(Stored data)
=== Begin Enclosure ===
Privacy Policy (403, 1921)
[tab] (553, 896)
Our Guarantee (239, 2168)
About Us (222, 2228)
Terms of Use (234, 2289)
=== End Enclosure ===
[Work to be completed] Without altering a single character, write out every record above.

[Response to this task]
Privacy Policy (403, 1921)
[tab] (553, 896)
Our Guarantee (239, 2168)
About Us (222, 2228)
Terms of Use (234, 2289)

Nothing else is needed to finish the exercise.